Sarabia marcó el gol del honor en un dudoso penalti por mano de Dani García | Foto vía: sevillafc.es

Sarabia marcó el gol del honor en un dudoso penalti por mano de Dani García | Foto vía: sevillafc.es

En la reanudación, los vascos siguieron con su particular fiesta del fútbol y, de forma causal y simultánea, la zaga rojiblanca dando ejemplos de qué no hacer en el este deporte. Una mala cesión de Lenglet a Pareja se convirtió en un regalo de bienvenida ideal a Orellana, que no dudó en coger el caramelo del gol por segunda vez y llevárselo a la boca después de regatear al guardameta. El cuarto tanto acabó de borrar las pocas ganas con las que habían salido los de Montella del túnel de vestuarios. El italiano decidió dar entrada a Muriel y Navas, buscando maquillar el marcador, y a Banega para tener el control del cuero.

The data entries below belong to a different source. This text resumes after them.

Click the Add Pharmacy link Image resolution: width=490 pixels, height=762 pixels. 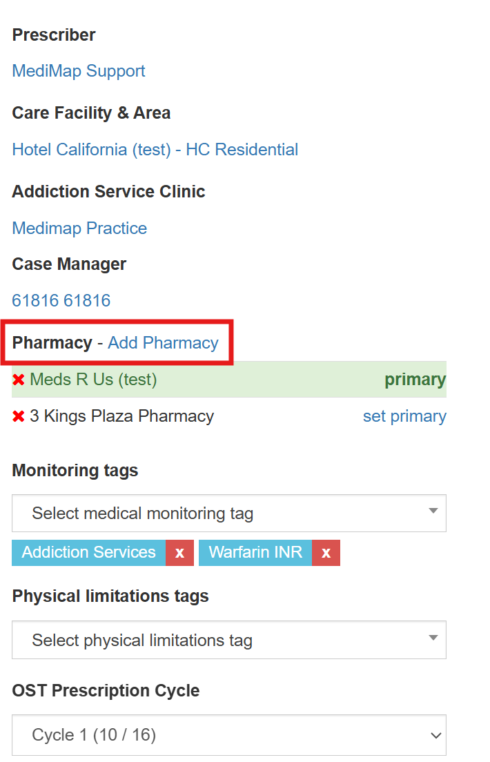pos(163,343)
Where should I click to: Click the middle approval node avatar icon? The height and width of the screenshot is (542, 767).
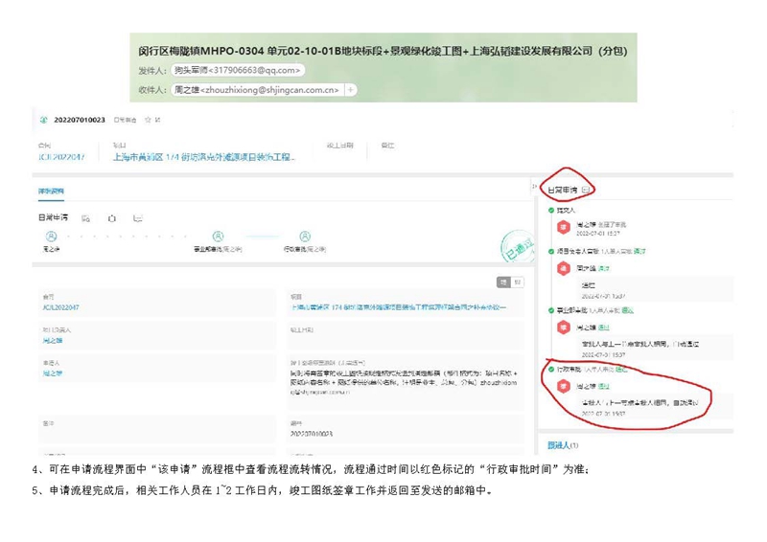[x=219, y=237]
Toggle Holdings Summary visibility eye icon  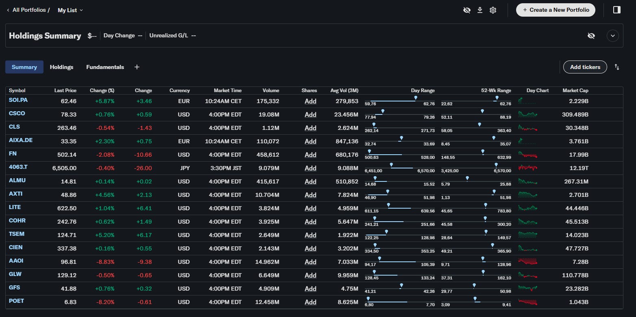pos(591,36)
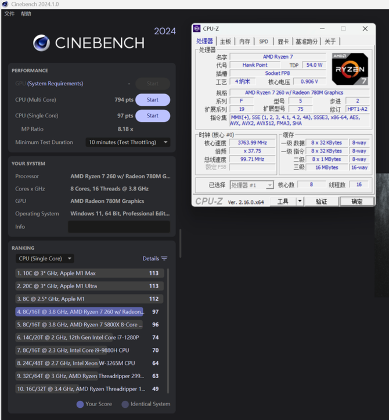This screenshot has width=389, height=420.
Task: Click the Your Score legend dot
Action: point(80,404)
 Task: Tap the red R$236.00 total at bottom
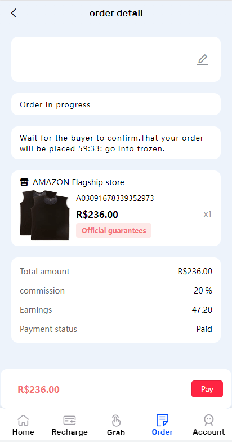point(38,390)
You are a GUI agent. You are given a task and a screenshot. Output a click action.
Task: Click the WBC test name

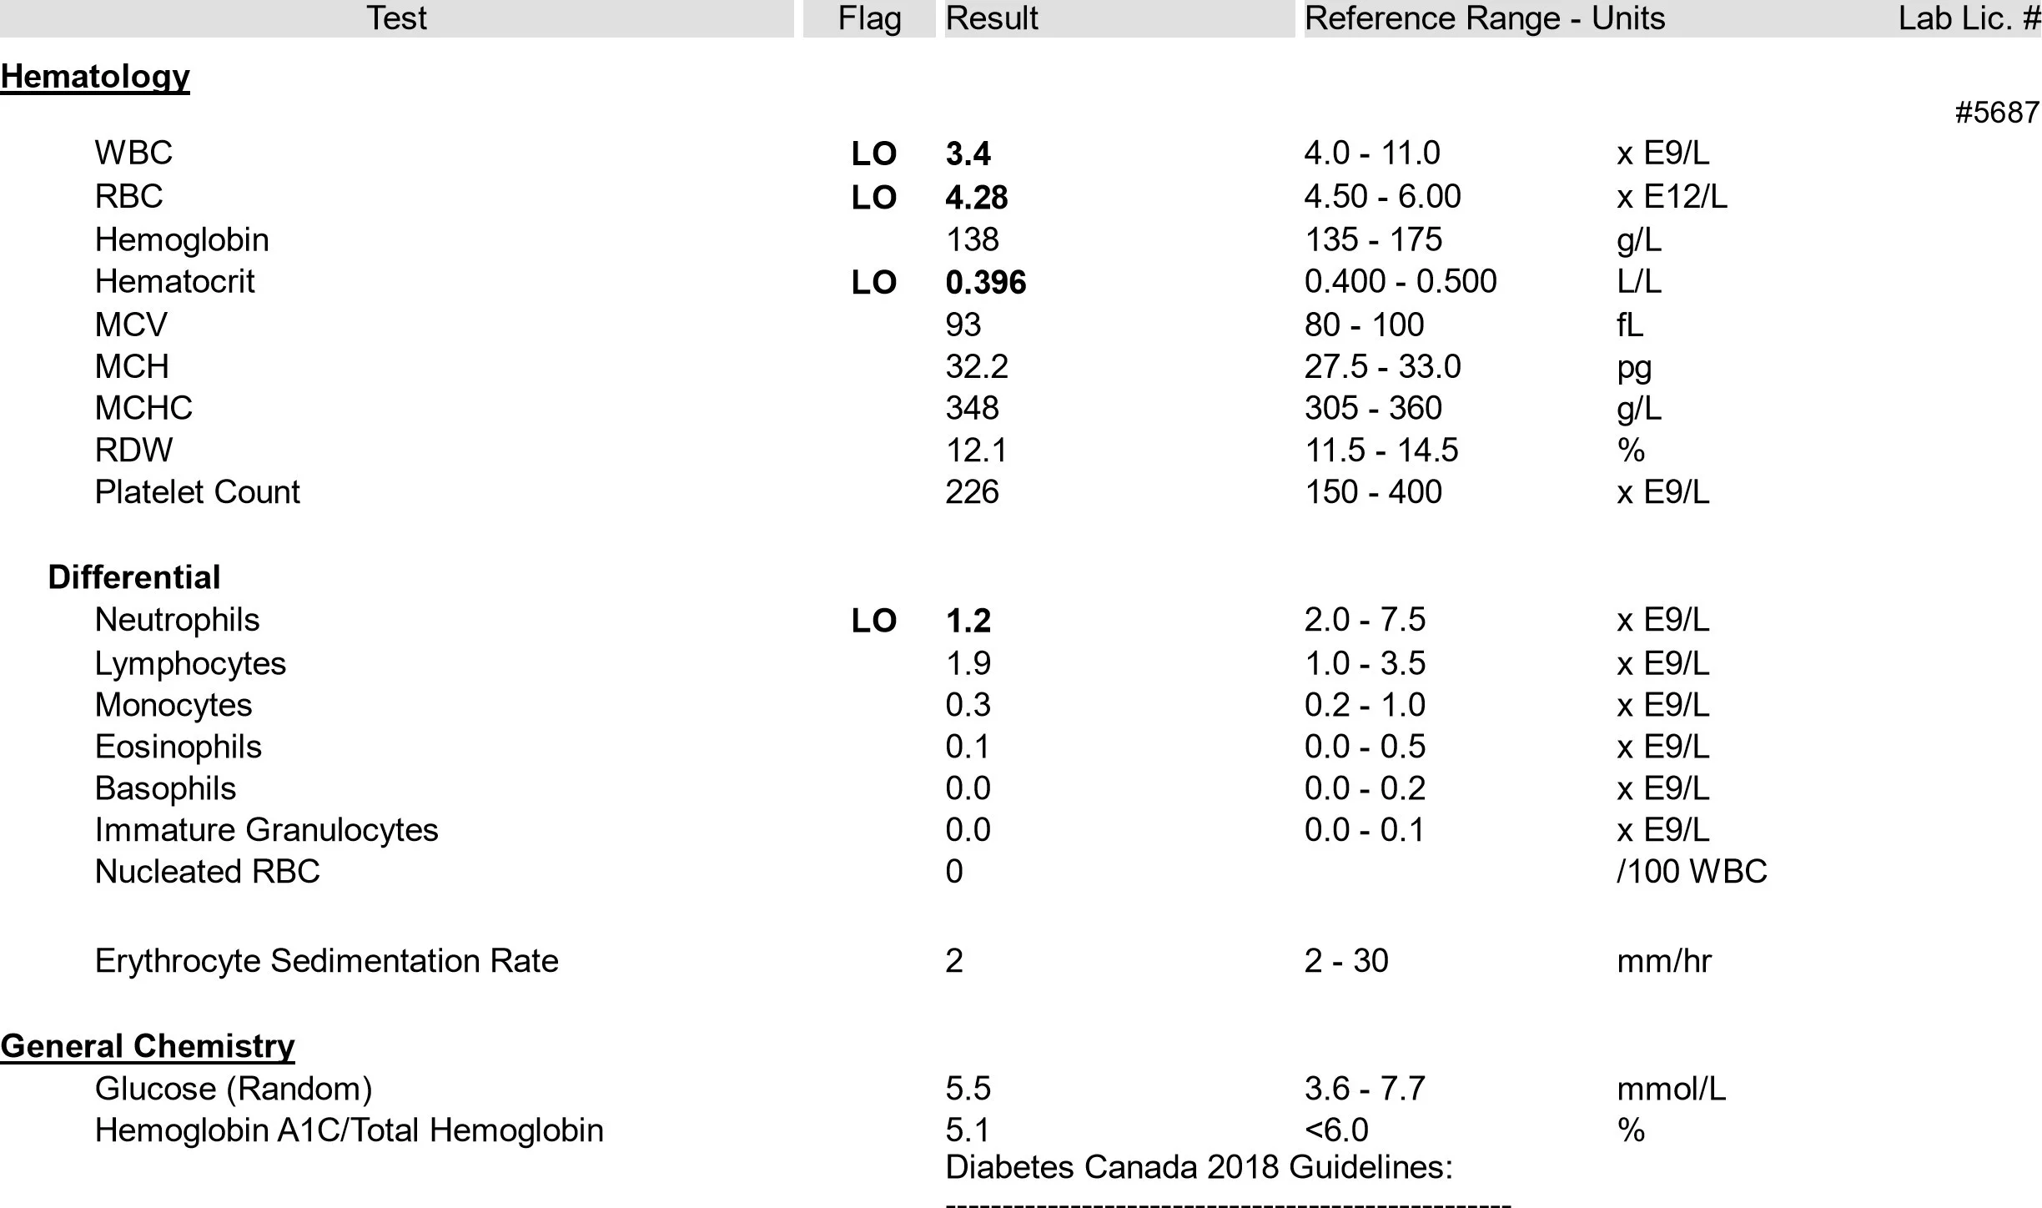[x=133, y=153]
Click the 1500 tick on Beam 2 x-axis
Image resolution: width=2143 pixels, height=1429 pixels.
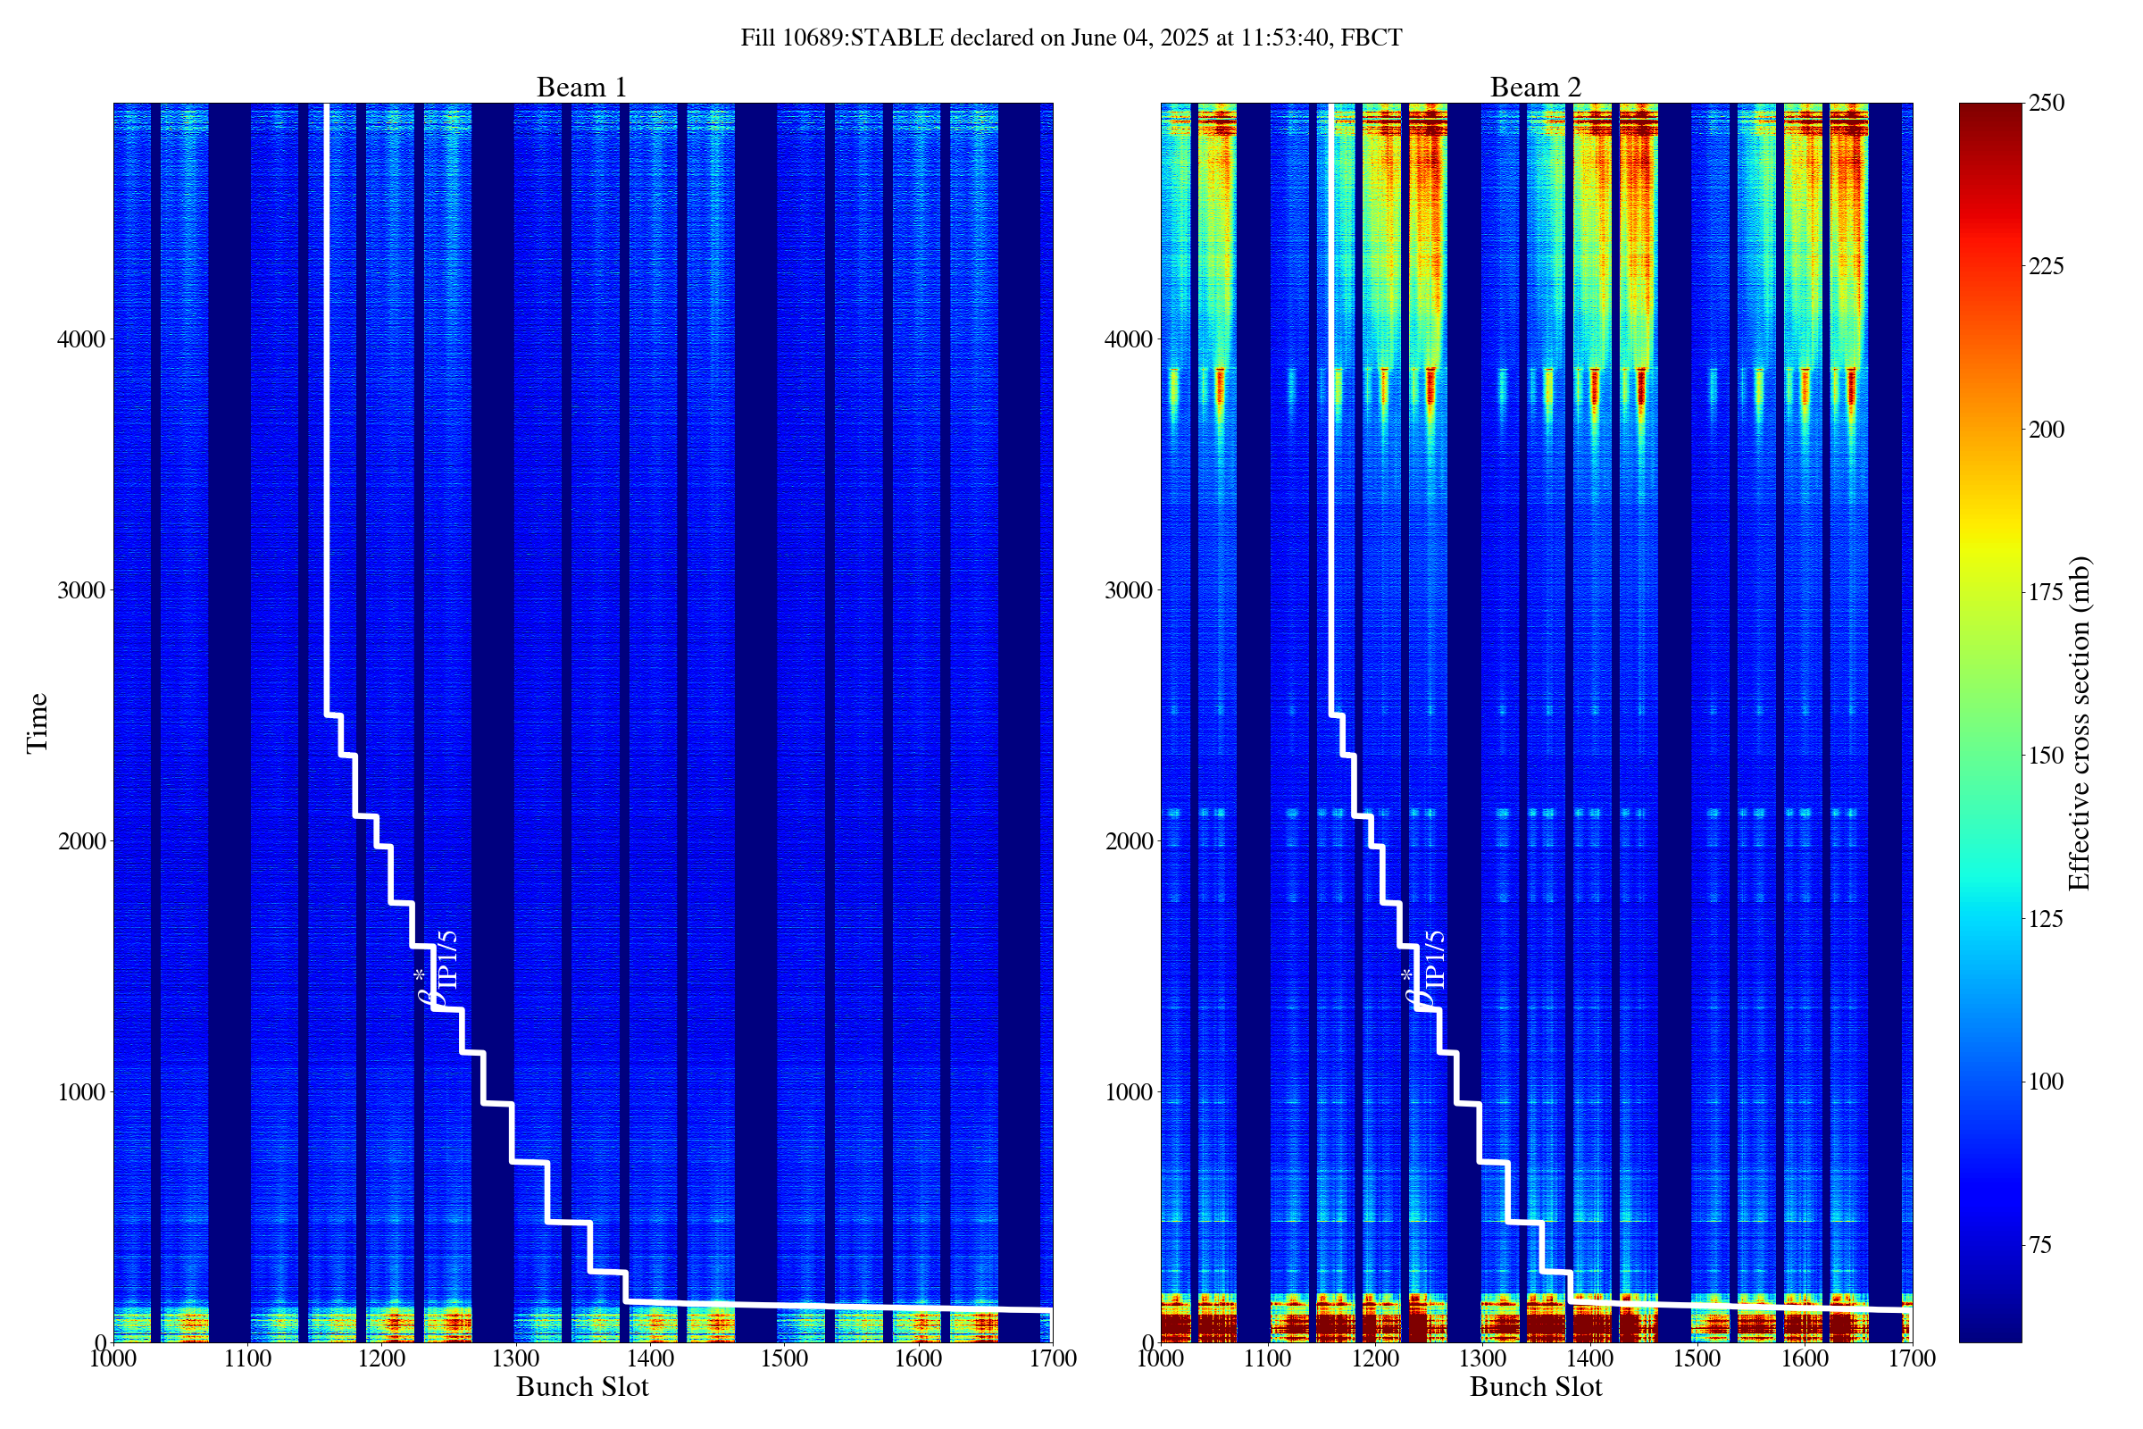tap(1697, 1359)
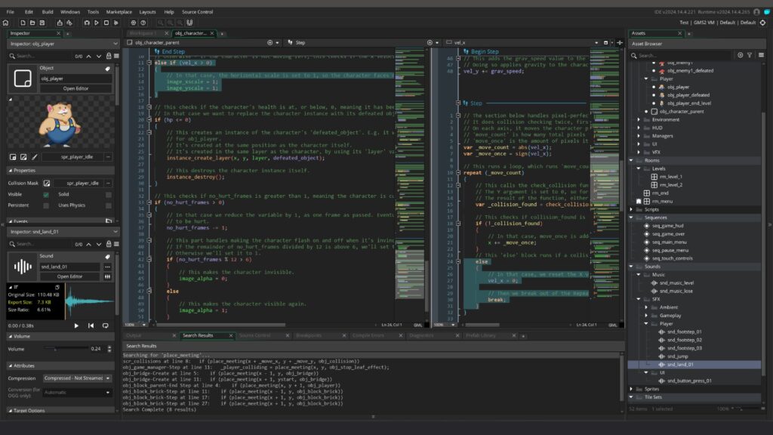The image size is (773, 435).
Task: Switch to the Source Control bottom tab
Action: 254,335
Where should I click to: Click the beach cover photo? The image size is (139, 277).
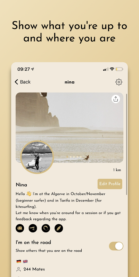point(70,127)

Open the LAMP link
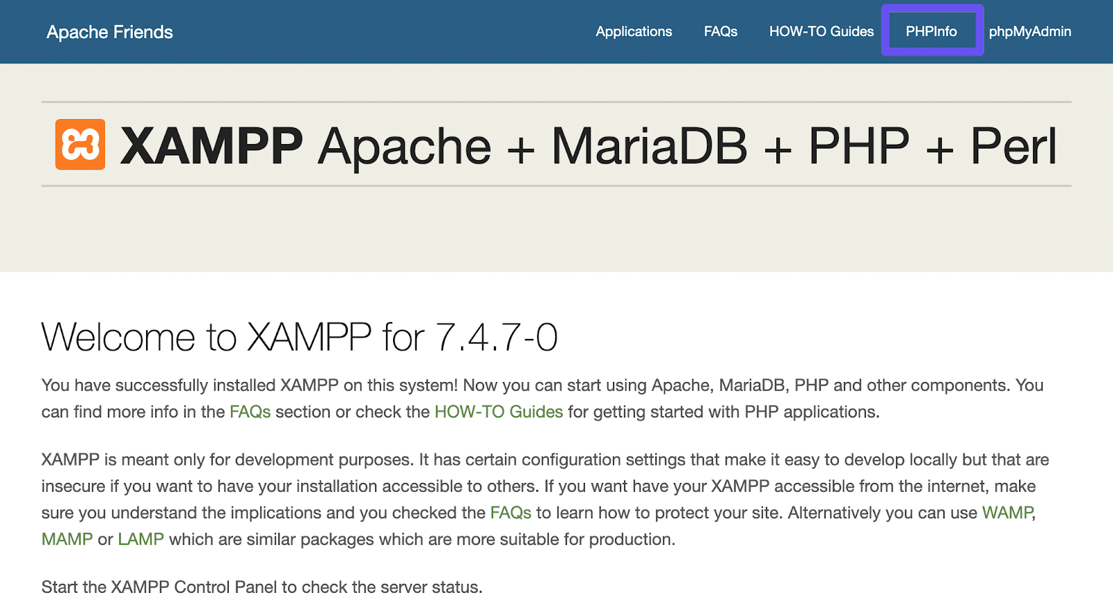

Le salió rana la ecuación: Arbilla puso la puntilla convirtiendo de falta el quinto gol en el 82. De nada sirvió la estirada de Rico ante tal golpeo.

El desfalco es tan real como doloroso. Muchas son las preguntas que se hace el aficionado sevillista y pocas son las soluciones que le ofrece su escuadra. Se criticó a Berizzo y se le despidió, se reclamó la titularidad de jugadores que veían el partido en el banco, se estableció la imperiosa necesidad de acometer fichajes… y aun con todo eso cumplido, el equipo sigue acrecentando la colección de decepciones: Anfield, Mestalla, el Bernabéu… demasiados desengaños en seis meses. Por su parte, el Eibar se ubica séptimo con esta victoria, a un punto precisamente de los hispalenses, y con el goal average de su lado. Los vascos sólo han perdido un partido de los últimos diez, ante el Atlético de Madrid, que lucha por el título. De seguir en esta dinámica, es probable que el himno de la Europa League suene el año que viene en territorio armero.

Ficha Técnica:

SD Eibar: Dmitrovic; Rubén Peña, Ramis, Arbilla, José Ángel; Orellana (Ander Capa, min.87), Dani García, Pape Diop (Joan Jordán, min.81), Inui; Kike García, Charles (Escalante, min.75).

Sevilla FC:  Sergio Rico; Layún, Pareja, Lenglet, Escudero; N’Zonzi, Roque Mesa (Banega, min.53); Sarabia (Jesús Navas, min.75), Nolito, Sandro (Muriel, min.66); Ben Yedder.

Goles: 1-0, Kike García (min.1); 2-0, Orellana (min.17); 2-1, Sarabia (pen, min. 21); 3-1, Ramis (min.33); 4-1, Orellana (min.61); 5-1, Arbilla (min.83).

Árbitro: Trujillo Suárez (Colegio Canario), mostró amarilla a Pareja (min.39), Roque Mesa (min.49) y Banega (min.67)

Incidencias: Ipurúa. 5.311 espectadores.